The U.S. Food and Drug Administration (FDA) has approved the antiangiogenic drug bevacizumab (Avastin), in combination with interferon-alpha, a type of immunotherapy, for people with metastatic renal cell carcinoma, the most common form of kidney cancer. According to the American Cancer Society, kidney cancer is the eighth most commonly diagnosed cancer in the United States. In 2009, approximately 57,760 Americans will be diagnosed with kidney cancer, and nearly 13,000 will die from the disease1.

Kidney cancer is the uncontrolled growth of cancerous cells that originate in the kidneys without a known cause. Nine out of 10 people with kidney cancer have renal cell carcinoma. Malignant kidney tumors churn out high amounts angiogenic growth factors, which stimulate the growth of new blood vessels (angiogenesis) that provide the tumors with oxygen and micronutrients. Bevacizumab, a monoclonal antibody, blocks VEGF (vascular endothelial growth factor), the primary mediator of angiogenesis in solid tumors, including renal cell carcinoma. Three other inhibitors of angiogenesis—sorafenib (Nexavar), sunitinib (Sutent), and temsirolimus (Torisel)—are approved to treat advanced kidney cancer, but target different parts of the angiogenesis process.

Stored items:
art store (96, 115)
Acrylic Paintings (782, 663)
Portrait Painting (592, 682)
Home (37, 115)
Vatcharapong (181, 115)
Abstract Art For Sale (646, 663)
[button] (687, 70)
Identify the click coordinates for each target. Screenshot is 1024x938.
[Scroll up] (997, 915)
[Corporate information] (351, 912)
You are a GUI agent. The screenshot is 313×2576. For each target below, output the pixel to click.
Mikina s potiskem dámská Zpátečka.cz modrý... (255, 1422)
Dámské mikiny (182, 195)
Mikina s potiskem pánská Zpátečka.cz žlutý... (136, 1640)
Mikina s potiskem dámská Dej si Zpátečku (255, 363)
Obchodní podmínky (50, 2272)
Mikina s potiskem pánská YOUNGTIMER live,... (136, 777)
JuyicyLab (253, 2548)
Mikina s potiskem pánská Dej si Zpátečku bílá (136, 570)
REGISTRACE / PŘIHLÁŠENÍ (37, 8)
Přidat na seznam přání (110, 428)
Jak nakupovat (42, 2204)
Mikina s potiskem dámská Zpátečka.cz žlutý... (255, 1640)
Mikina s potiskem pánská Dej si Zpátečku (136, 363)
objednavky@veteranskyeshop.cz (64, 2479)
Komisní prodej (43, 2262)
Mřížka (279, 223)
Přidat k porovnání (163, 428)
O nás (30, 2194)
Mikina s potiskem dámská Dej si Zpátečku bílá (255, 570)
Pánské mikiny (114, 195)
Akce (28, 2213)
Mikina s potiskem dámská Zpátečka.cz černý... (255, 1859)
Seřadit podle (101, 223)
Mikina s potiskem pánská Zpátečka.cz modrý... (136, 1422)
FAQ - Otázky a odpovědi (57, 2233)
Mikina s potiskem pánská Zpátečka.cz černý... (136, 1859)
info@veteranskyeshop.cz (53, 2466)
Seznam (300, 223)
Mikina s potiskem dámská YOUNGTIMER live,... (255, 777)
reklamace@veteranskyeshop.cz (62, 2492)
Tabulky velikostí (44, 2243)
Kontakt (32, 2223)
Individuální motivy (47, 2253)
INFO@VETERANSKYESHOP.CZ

• **TASKS TO PERFORM**:
(a) In the kidney cancer passage, what share of people with kidney cancer have renal cell carcinoma?
(b) Continue the kidney cancer passage after its last sentence.
The records have no connection to the kidney cancer passage.

• **EXPECTED RESULTS**:
(a) Nine out of 10.

(b)
The approval of bevacizumab is based on results from a global phase 3 study (AVOREN) involving 649 patients with previously untreated metastatic renal cell carcinoma2. The study showed that patients who received bevacizumab with interferon-alfa lived about 5 months longer without their disease worsening, known as progression-free survival (PFS), compared to those who received interferon-alfa alone. Patients who received the bevacizumab-interferon-alpha combination had a median PFS of 10.4 months, compared to 5.5 months for patients who only received interferon-alfa.

The study was originally designed to measure an improvement in overall survival (OS). However, in prior consultation with the FDA and European regulatory authorities, the primary analysis endpoint was revised to assess improvement in PFS. In the final analysis, there was no statistically significant improvement in OS, with a median OS of 23 months in the bevacizumab-interferon-alfa combination arm, and 21 months in the interferon-alfa plus placebo arm. Tumors shrank by 31% in patients in the combination group, compared to 12% of patients who received interferon-alfa alone.

The most common bevacizumab-related toxicities were bleeding/hemorrhage, hypertension, protein in the urine (proteinuria), and venous or arterial thromboembolic events. Severe adverse events that were at least 2% more frequent in patients who received bevacizumab plus interferon-alfa compared to interferon-alpha alone included fatigue, weakness, proteinuria, hypertension, and bleeding.